Cheikh Najjar, qui ambitionnait avant la guerre civile de devenir non seulement la plus grande zone industrielle de Syrie mais du Moyen-Orient, croit en une seconde chance.
Pourtant, le plus souvent, il ne reste au mieux que la carcasse des bâtiments, car beaucoup a été détruit, brûlé, et pillé ces deux dernières années.
Les hommes d’affaires d’Alep, la capitale économique de la Syrie, n’ont pas failli à leur réputation d’entrepreneurs pressés: quelques semaines à peine après la victoire par l’armée gouvernementale, le directeur général de la cité industrielle a commencé à recevoir les premières lettres d’intention.
"Les soldats ont repris la zone industrielle le 7 juillet et quand nous sommes entrés une semaine plus tard, nous avons pu voir l'étendue des ravages. Certains bâtiments avaient simplement disparu", confie dans son bureau aménagé à la hâte Mohamed Hamdie, 55 ans.
"Nous sommes restés malgré tout optimistes car dans les semaines qui ont suivi mon installation, j’ai reçu beaucoup de demandes pour revenir, reconstruire, remettre en état les machines. C’était très encourageant", ajoute-t-il.
Aux mains de la rébellion depuis juillet 2012, lorsque les insurgés s’étaient emparés en quelques jours de plus de la moitié d'Alep, la zone industrielle, située à 20 km au nord-est, a été le terrain d’une bataille féroce jusqu’à ce que l’armée du régime prenne le dessus.
- Reconstruire et réparer les machines -
Dans le village de Cheikh Najjar, figurent encore sur les murs le drapeau des jihadistes du groupe Etat islamique (EI) et du Front al-Nosra, ainsi que diverses inscriptions dont "La liberté (pour nous) et le feu pour les alaouites", la communauté à laquelle appartient le président Bachar al-Assad.

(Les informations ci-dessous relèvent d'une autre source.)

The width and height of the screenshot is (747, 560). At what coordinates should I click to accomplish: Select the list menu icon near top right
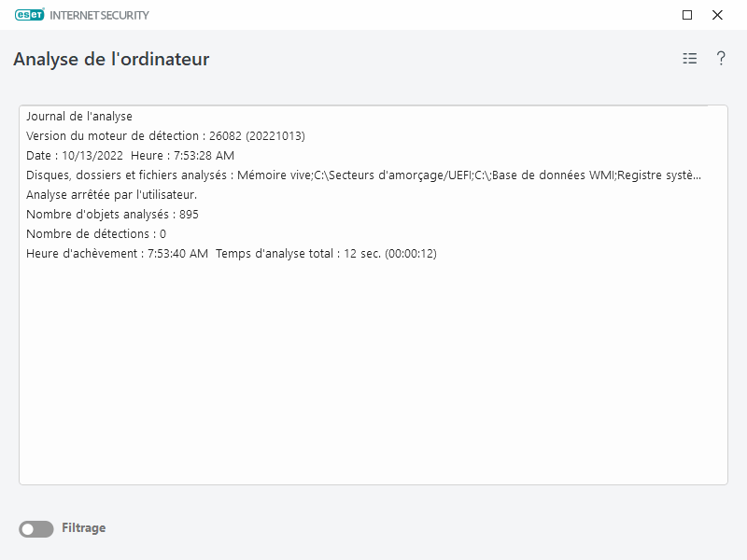click(689, 58)

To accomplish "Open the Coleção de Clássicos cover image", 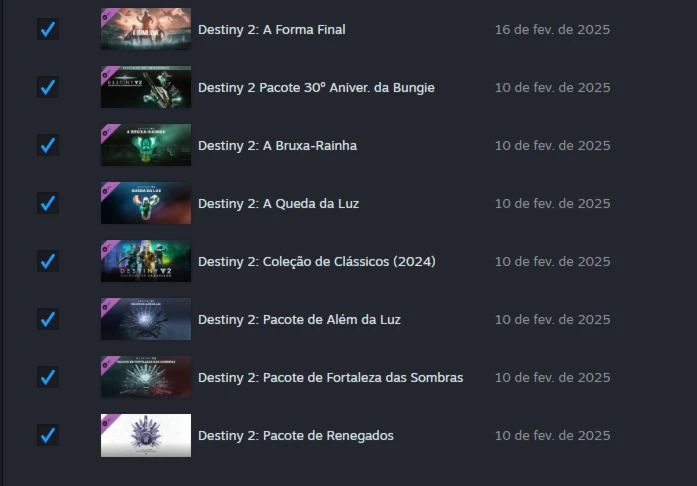I will [x=146, y=261].
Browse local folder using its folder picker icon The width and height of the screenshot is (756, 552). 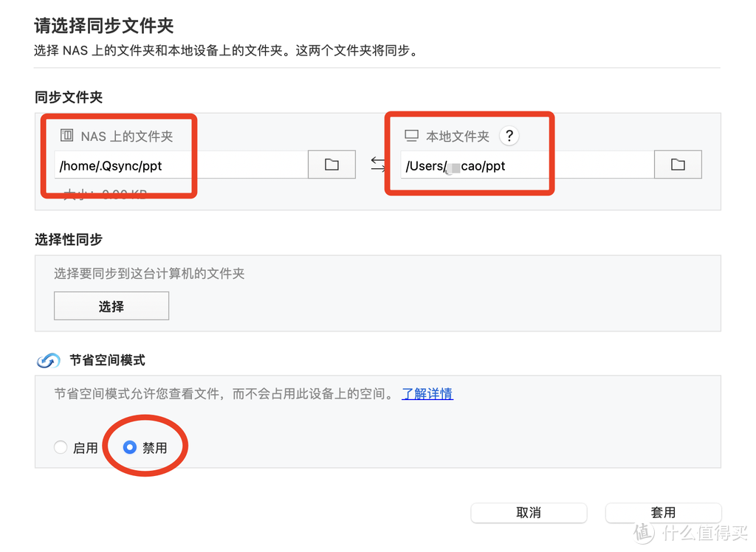coord(678,164)
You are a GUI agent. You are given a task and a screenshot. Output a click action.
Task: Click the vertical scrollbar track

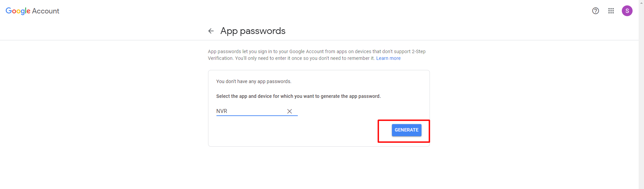641,98
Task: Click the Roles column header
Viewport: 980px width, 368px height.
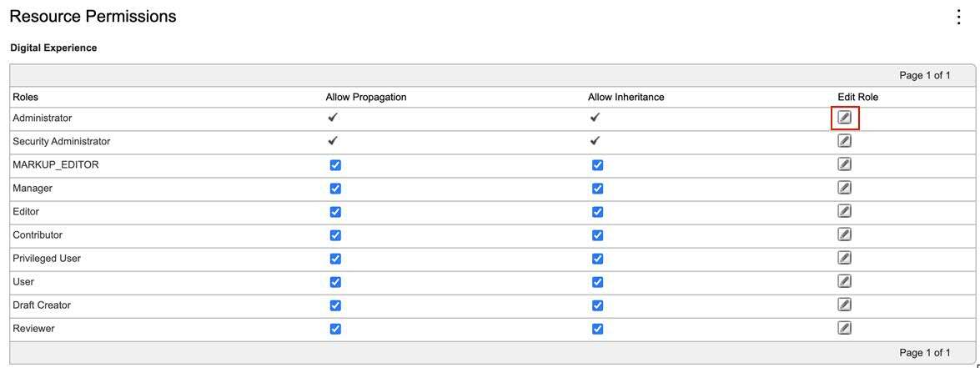Action: tap(25, 97)
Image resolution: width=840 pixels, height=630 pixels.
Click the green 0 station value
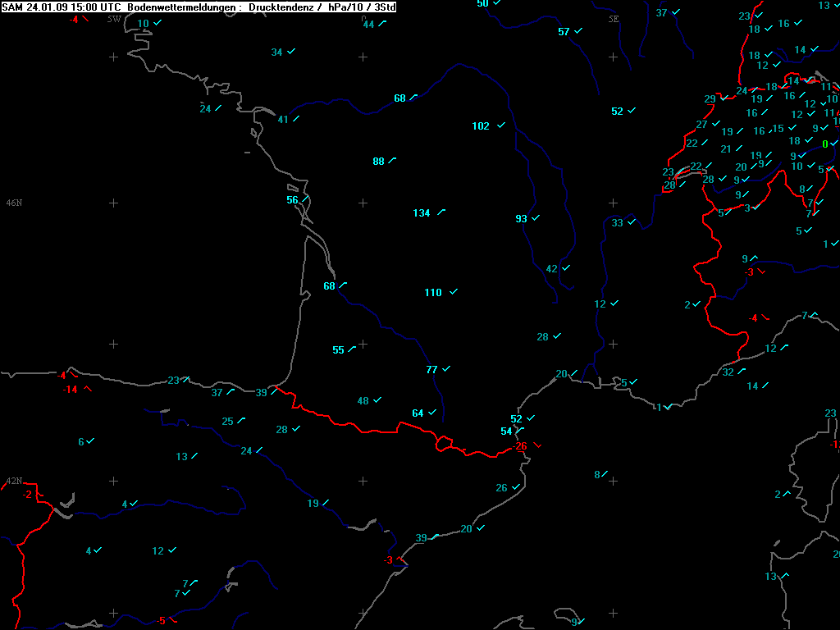[x=824, y=144]
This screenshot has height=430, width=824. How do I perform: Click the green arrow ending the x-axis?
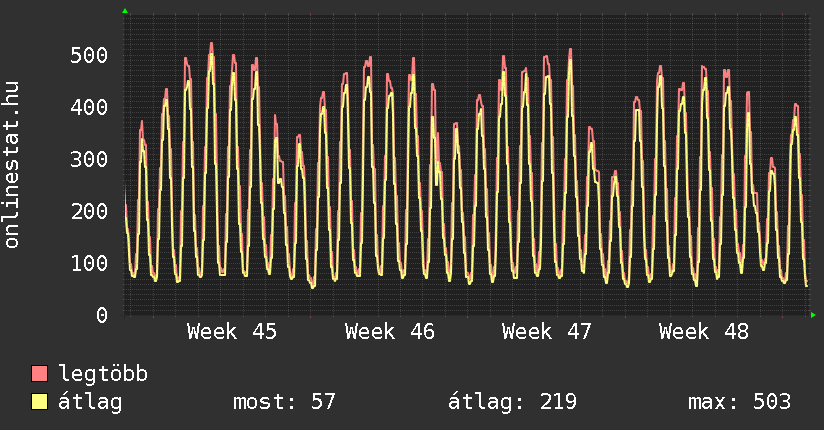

Malgré la présence de francs-tireurs, à une centaine de mètres, et malgré les tirs d'obus intermittents, les ouvriers sont au travail et refont des murs, repeignent, installent des générateurs et des câbles.
"Quand je suis revenu, mon usine avait brûlé. Tous les murs que vous voyez, je les ai reconstruits et repeints. Et maintenant je répare mes machines", assure Mohammad Hajar, 51 ans, patron d’al-Bayane, fabricant de tissus d'ameublement qu’il exportait en Bulgarie, en Roumanie et en Serbie.
"Pendant deux ans j’ai dormi! Alors maintenant, je travaille jour et nuit. J'avais six machines à tisser italiennes. Deux, légèrement endommagées, n'ont pas mis longtemps à fonctionner à nouveau, deux autres étaient brûlées et je les ai remises en état", explique cet homme dynamique.
Deux machines calcinées, recouvertes d’une bâche, attendent leur tour, mais l’usine fonctionne et Mohammad fabrique chaque jour 1.000 mètres de tissu coloré. Les réparations lui ont coûté 75.000 dollars et il en faudrait huit fois plus pour que son usine marche à plein rendement.
La cité industrielle a vu le jour en 2004. L'objectif était d’accueillir 6.000 sociétés et 1.250 fonctionnaient déjà, en majorité dans le textile, mais aussi dans l'ingénierie, l’alimentation, les produits chimiques et pharmaceutiques, en employant 42.000 personnes. Aujourd’hui, 140 entreprises ont rouvert leurs portes et M. Hamdie espère en avoir près de 900 d’ici deux ans.
Pour cela, l’Etat devrait investir 12,5 millions de dollars dans les infrastructures car la zone manque de tout et les entrepreneurs n'ont que 500 millions de dollars, selon M. Hamdie. Or, dans un pays en guerre depuis près de quatre ans, c’est l’argent qui manque surtout.
Il accuse la Turquie d'avoir pillé des machines qui se trouvaient dans la cité industrielle et assure que beaucoup d'entre elles se trouvent désormais dans le pays voisin qui soutient l’insurrection contre le régime d'Assad.
"J’ai cessé de travailler en 2012 et j’ai vécu comme un mort vivant durant deux ans mais je peux dire que j’ai ressuscité depuis que je suis dans mon usine. Regardez-moi, je suis bien vivant! Et maintenant je reconstruis, je repeins, je restaure. Je ne vais pas mourir, nous sommes un peuple qui n'est pas né pour mourir", affirme très ému Mouaffak Abaoui, directeur de l’usine de matière plastique Hamwi.